Le dolía la cabeza. Cerró los ojos y vio a Hector. El bueno de Hector, que le había dicho que la amaba. Hector, que se reía todo el tiempo y quería divertirse. Nada más ni nada menos, sólo divertirse.
Sonrió ligeramente. ¡Y qué bien se lo habían pasado! ¡Sería imposible dejar a Hector! Hector era el sostén de su vida. Su pasaporte para una tierra más feliz.

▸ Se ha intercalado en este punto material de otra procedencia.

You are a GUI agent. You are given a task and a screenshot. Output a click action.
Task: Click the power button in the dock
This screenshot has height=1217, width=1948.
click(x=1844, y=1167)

Se echó hacia atrás sobre las almohadas y recorrió el dormitorio con la vista. Necesitaba redecorarse. Como toda la casa. Hacía años, George era una persona muy hábil en todo lo del bricolaje. Se pasaban horas mirando catálogos de pintura y eligiendo colores, dibujos y papeles. Pero eso había sido antes del problema, como se referían siempre al tema... las pocas veces que se referían a él.
Cuando salió de prisión, George era un hombre distinto. Nunca fue una persona sociable, pero a veces era animado. Sin embargo, cuando volvió junto a ella era un individuo hosco e infeliz, con una docilidad que bordeaba lo humillante. Salvo que algunas veces ella pensaba que no era más que una fachada. Lo único que era capaz de hacer era trabajar en el jardín. Era como si ahora el interior de la casa careciera de significado, y que sólo hubiera que mantener en pie el caparazón, por así decir.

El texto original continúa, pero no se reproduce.